■ Task statement
Carry on the blog post below about laughing through hard times, starting right after its last sentence.

■ Exercise passage
= = = = = = =

Tuesday, November 04, 2008

Waffles and laughing

I love people who find humor in things. I've mentioned it before that I laugh at everything - even things that probably shouldn't be laughed at, but humor is healing, people! To prove my point, my bestest friend lost her baby daughter at 9 days old from "probable SIDS" (I quote that because I don't agree with it, but that's another blog post). I didn't attend the wake because they were having an open casket and I couldn't bring myself to see little Katarina like that. I just couldn't. As much as I wanted to be there for Missy, I just couldn't. But she understood. Why, I don't know, but she did. Kat was being cremated after the wake and Missy had mentioned that the "box" that they put her in was really cheesy looking, but they just couldn't afford an urn. The day of the funeral I walked up to Kat's "box" with Missy and I just stared. At first I couldn't see it... I mean, where was it? I didn't see any fancy gold box... there were some flowers and a cookie tin. Missy had to point it out to me and it was the cookie tin.... it looked like a square cookie tin! Thankfully, Missy has the same need for humor as I do, so the cookie tin became sort of a "inside joke", so to speak with us. We laughed that day about it. Yes, we were laughing at Kat's funeral, but you know what? Missy needed to laugh and so did I.
To this day Kat is still in her cookie tin and that's what it is still called - Kat's Cookie Tin. And we still laugh about it, smile about it and sure, tears are shed occasionally but you can't spend your life crying. You need to laugh.

Which brings me to the email I got last night. Have you ever seen the t-shirts that say "I don't have ADHD, I just... hey! Look a squirrle!"?? I personally do not have any in my shop, but a lady emailed me last night and asked me to make her a design with a waffle that says "I don't have ADHD, I just... hey! Do you like waffles?". I don't know the meaning behind it because I didn't ask, but I love that whoever this gift is for can laugh about their ADHD disorder. There are far too many people who use disorders, sicknesses & diseases as an excuse or a crutch. Heck with that! Embrace it if you have it! Laugh about it... enjoy it, because it's who you are.
I plan on laughing, cracking stupid jokes and smiling up until my last dying breath. I don't want to go out of here sad or miseralbe, I want to go out knowing that I was happy with the way things were - or at least found humor in it. You can find humor in anything - even death. Smiling is the best healing out there.... so many people need to learn how to laugh and smile and heal themselves.

= = = = = = =

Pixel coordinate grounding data

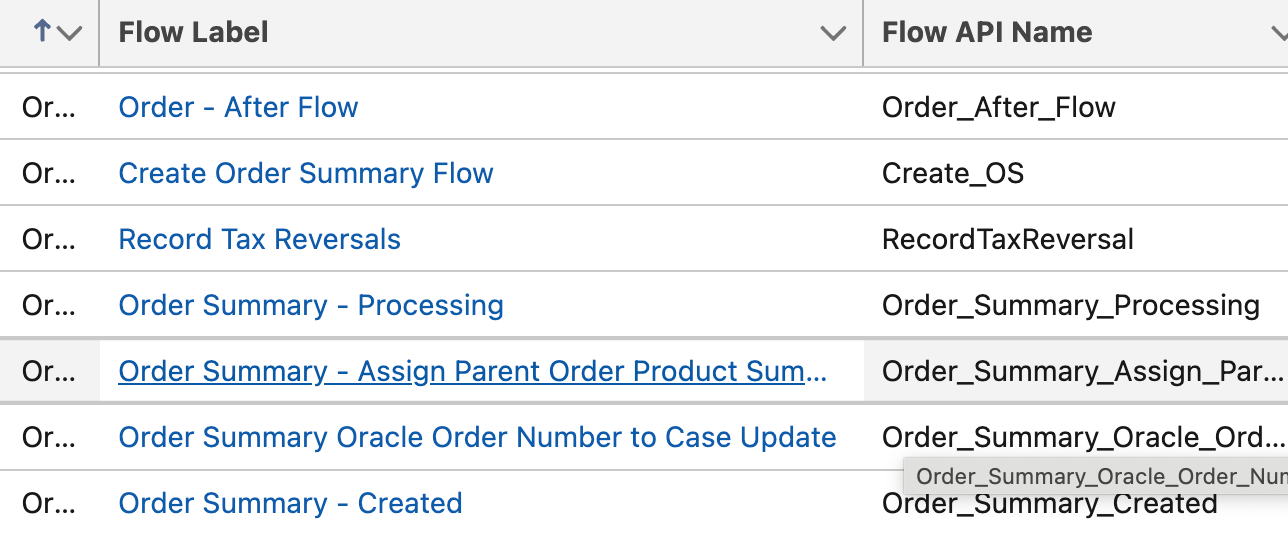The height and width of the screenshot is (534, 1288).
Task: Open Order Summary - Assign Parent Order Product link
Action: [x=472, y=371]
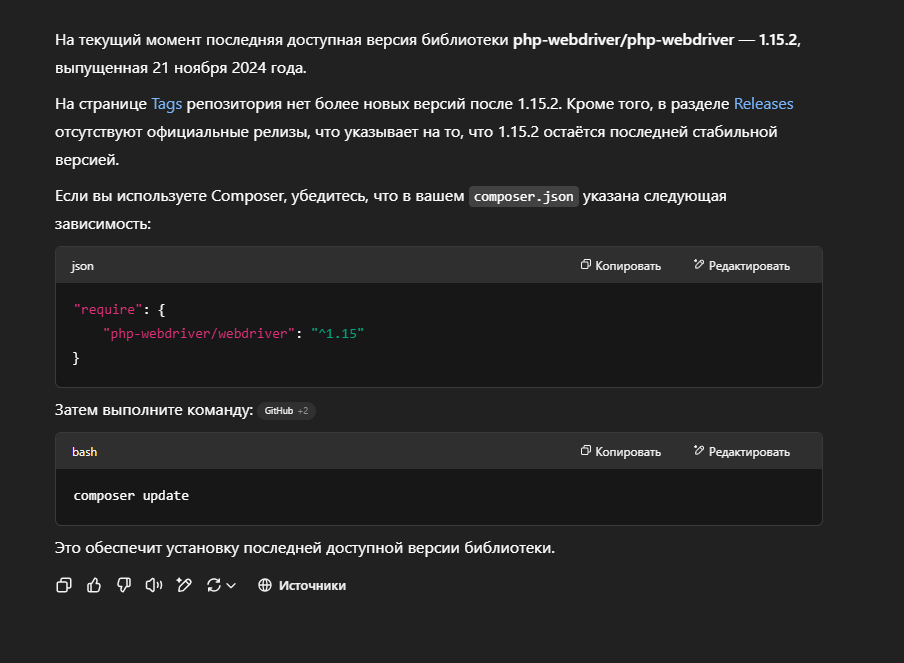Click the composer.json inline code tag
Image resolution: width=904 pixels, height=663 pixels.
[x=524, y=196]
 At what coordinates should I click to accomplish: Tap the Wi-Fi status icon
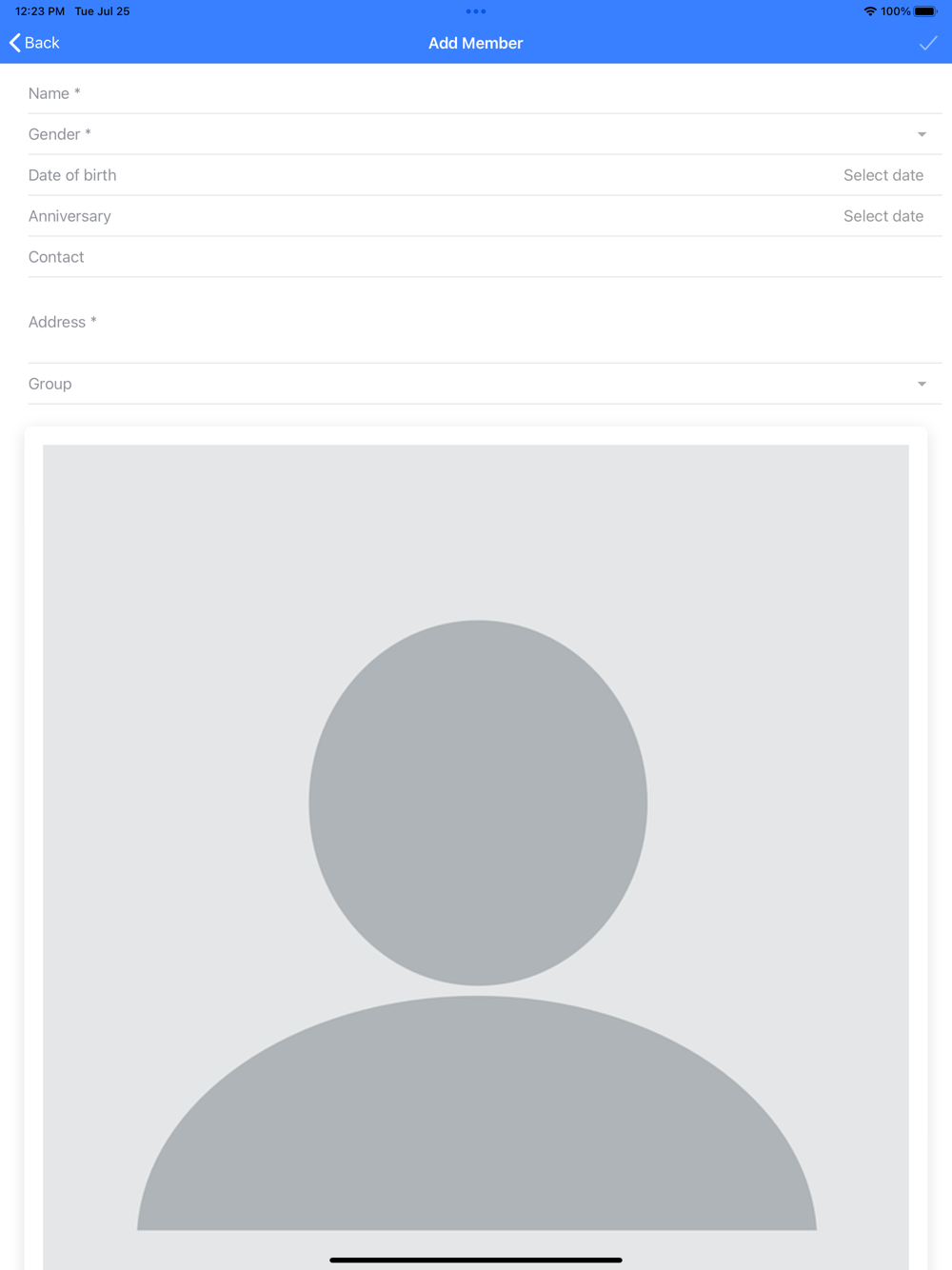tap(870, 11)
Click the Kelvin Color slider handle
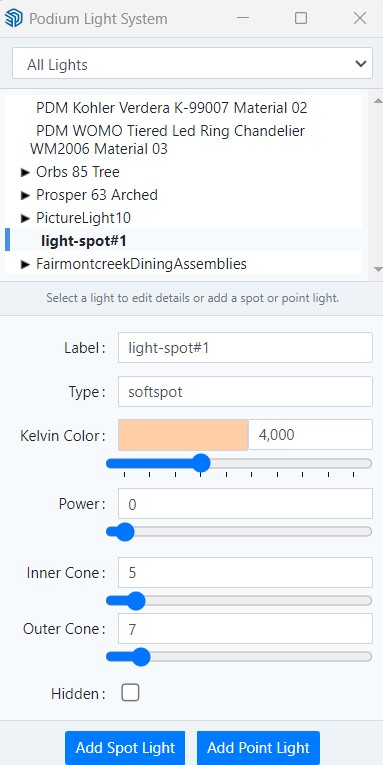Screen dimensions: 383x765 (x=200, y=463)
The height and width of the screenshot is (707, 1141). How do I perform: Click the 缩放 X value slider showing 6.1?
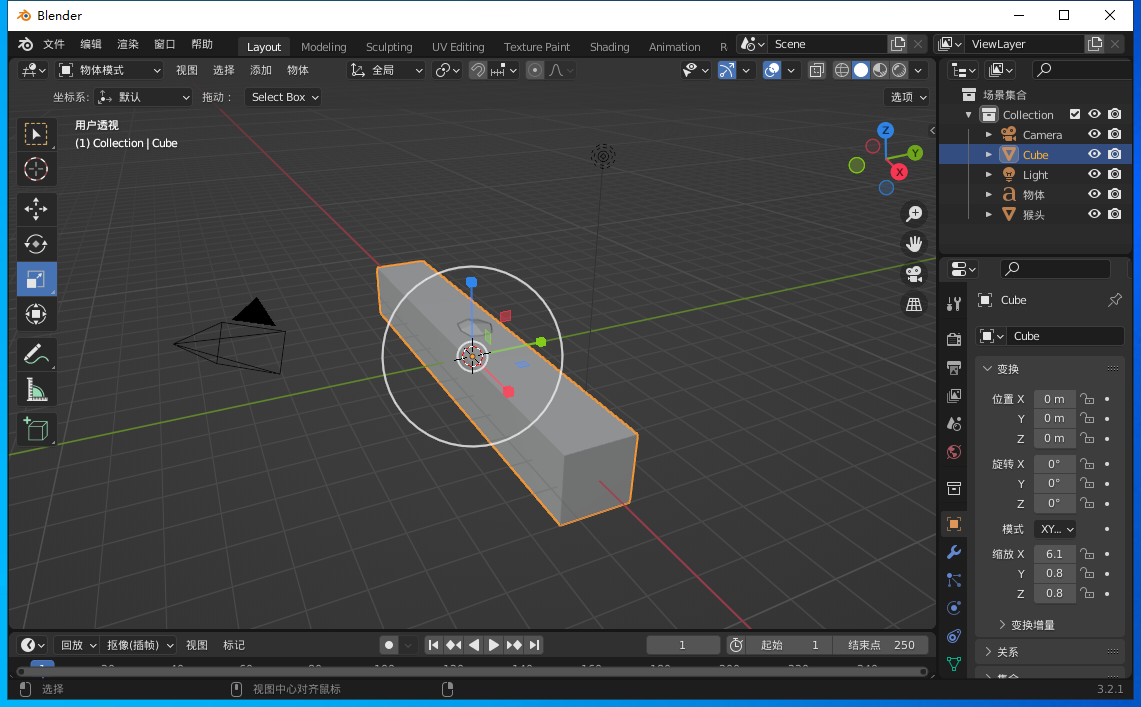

= = = = = = =

■ Your response
The world would be a much better place if we all just laughed a little bit more.

4 comments:

Joyce said...

That's deep stuff, but I get what you're saying. I err on the 'too serious' side, I'm sure. But there has to be relief from troubles, like you said.

Thanks for stopping by my 10 on Tuesday post, which wasn't very deep at all. :P Hey, I do have a funny post in mind, though. Last night at the dinner table we decided what fairy tale characters each of us should be. :)

Jodi said...

Laughter really is the best medicine.

I have SO many times I've laughed when I shouldn't. Maybe it is a defense mechanism for me. Who knows? You are right though, that is just who I am.

Hope you are having a great Tuesday :)

Anonymous said...

Inappropriate humor and laughter is the best kind. Fortunately (perhaps UNfortunately for those around me), I am quite good at it.

I actually had a very fervent religious woman loudly pray for my soul in church one Sunday because I got the giggles at a very inopportune time. And that's when I was only 12!

Jen said...

I feel exactly the same way. If I didn't laugh I would be a very depressed person. I think it's easy to be a dark funk when things aren't going your way. It's a lot more work to find humor in things when there doesn't seem to be much.

I remember when my only Grandpa died. We had just turned into the cometary for his burial and I fell off my seat onto the floor (we had a full size van then). Well that got my brother, sister and I laughing. My Grandma didn't really appreciate our laughter and scolded us saying "this is not the time for laughter".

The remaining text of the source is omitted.